Pipe flows are commonly found in nature and industry as an effective mean of transporting fluids. They are primarily characterized by their resistance law, which relates the mean flow rate to the driving pressure gradient. Since Poiseuille and Hagen, various flow regimes and fluid rheologies have been investigated, but the behavior of shear-thickening suspensions, which jam above a critical shear stress, remains poorly understood despite important applications (e.g., concrete or food processing). In this study, we build on recent advances in the physics of shear-thickening suspensions to address their flow through pipes and establish their resistance law. We find that for discontinuously shear-thickening suspensions (large particule volume fractions), the flow rate saturates at high driving stress. Local pressure and velocity measurements reveal that this saturation stems from the emergence of a frictional soliton: a unique, localized, superdissipative, and backpropagating flow structure coexisting with the laminar frictionless flow phase observed at low driving stress.
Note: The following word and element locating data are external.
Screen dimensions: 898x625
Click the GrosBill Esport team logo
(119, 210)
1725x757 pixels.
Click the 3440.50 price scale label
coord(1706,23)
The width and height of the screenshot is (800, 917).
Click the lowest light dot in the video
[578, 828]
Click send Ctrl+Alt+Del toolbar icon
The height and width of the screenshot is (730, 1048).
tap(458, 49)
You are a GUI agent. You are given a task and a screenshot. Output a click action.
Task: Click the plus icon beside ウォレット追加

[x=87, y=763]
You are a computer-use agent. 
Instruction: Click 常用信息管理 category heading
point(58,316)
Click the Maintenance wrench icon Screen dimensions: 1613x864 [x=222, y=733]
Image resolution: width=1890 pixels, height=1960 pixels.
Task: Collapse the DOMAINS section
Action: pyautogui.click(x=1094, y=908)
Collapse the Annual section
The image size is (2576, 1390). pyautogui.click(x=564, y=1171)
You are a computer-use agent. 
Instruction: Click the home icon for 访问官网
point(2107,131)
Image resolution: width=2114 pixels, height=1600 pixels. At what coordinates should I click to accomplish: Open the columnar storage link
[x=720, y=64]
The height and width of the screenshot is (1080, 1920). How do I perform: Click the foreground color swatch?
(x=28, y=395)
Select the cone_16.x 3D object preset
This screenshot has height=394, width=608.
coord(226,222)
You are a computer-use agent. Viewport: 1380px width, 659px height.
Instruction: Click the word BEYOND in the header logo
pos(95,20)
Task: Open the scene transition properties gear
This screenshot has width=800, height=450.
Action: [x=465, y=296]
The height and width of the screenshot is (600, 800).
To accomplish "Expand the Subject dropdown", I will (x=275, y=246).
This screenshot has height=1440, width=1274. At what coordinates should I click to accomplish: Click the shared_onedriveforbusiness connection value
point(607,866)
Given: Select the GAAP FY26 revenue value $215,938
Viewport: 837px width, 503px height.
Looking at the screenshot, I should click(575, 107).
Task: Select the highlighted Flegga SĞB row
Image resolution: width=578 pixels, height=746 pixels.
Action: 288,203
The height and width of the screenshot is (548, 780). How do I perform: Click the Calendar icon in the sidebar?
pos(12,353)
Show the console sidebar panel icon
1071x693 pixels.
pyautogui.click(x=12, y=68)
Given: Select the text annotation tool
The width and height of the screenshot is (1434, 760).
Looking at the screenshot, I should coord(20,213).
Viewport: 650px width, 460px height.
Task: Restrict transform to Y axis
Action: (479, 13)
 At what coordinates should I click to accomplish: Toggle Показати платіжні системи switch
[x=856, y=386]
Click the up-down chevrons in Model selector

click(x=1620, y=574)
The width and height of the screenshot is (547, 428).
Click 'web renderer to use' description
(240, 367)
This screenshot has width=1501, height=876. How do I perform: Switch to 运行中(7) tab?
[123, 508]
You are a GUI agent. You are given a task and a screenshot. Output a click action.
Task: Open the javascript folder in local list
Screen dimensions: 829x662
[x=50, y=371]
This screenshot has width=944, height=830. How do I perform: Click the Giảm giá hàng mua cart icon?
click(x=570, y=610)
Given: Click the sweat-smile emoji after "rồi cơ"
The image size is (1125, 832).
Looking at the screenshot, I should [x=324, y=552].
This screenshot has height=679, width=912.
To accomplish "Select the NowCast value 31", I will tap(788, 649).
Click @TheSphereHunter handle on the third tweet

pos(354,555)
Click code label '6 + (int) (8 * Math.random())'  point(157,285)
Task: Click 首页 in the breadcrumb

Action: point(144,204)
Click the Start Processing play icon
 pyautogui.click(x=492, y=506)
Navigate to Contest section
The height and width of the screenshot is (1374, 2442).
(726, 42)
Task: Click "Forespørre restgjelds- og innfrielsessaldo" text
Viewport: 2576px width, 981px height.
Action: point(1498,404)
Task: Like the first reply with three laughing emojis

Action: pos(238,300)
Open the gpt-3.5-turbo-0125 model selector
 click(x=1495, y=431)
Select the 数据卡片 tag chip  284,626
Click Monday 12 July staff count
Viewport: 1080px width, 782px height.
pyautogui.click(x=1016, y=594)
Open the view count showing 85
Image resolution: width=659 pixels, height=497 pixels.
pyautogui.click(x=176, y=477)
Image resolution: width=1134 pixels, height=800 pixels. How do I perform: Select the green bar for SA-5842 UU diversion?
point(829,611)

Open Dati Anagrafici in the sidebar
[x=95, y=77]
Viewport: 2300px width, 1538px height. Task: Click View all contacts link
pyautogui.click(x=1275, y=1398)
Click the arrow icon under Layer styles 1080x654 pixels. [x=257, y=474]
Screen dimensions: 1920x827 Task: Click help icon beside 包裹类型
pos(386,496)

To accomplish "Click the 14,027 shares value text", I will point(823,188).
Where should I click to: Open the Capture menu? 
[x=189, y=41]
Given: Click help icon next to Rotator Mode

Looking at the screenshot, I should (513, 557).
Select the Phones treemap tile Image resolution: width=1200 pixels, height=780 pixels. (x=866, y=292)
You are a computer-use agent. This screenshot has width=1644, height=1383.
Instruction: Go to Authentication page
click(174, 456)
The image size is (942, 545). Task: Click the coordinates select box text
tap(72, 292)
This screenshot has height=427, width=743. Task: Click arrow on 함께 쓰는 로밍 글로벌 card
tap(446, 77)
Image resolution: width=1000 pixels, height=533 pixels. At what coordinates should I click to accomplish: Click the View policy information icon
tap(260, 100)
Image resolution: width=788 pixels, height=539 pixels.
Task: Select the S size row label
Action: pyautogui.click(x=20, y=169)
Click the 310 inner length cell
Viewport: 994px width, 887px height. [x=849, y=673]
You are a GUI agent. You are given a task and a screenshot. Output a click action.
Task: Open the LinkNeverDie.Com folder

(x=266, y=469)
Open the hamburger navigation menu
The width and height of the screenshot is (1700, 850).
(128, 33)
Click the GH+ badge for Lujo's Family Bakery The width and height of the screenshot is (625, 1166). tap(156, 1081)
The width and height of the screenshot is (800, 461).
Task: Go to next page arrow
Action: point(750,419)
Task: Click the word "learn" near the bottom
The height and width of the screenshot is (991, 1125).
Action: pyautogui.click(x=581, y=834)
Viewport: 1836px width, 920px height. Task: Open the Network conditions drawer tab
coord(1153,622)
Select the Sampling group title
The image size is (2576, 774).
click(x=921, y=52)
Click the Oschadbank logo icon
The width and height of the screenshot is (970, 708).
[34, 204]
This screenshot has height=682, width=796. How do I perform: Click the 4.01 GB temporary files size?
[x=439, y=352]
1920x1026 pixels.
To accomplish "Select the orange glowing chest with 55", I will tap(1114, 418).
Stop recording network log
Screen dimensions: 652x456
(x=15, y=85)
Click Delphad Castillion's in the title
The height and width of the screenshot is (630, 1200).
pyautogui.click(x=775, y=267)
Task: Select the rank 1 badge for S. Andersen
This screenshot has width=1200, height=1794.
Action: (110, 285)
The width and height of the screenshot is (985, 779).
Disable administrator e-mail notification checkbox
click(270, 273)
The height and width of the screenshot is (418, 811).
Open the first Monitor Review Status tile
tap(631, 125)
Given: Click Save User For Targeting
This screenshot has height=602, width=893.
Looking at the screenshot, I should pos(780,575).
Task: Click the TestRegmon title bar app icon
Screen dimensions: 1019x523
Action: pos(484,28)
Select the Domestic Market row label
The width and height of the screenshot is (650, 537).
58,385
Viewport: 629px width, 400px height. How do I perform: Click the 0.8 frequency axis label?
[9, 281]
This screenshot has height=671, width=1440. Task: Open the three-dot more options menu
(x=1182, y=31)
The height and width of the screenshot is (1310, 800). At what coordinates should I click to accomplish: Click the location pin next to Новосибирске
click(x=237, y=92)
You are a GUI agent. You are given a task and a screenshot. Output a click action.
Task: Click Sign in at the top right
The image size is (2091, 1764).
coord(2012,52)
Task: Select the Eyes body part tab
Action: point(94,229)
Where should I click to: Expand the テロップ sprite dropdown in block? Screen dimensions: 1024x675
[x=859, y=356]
We characterize the remarkably steep effective rheology of the frictional soliton and show that it sets the resistance law at the whole pipe scale. These findings offer an unusual perspective on low-Reynolds suspension flows through pipes, intriguingly reminiscent of the transition to turbulence for simple fluids. They also provide a predictive law for the transport of such suspensions in pipe systems, with implications for a wide range of applications.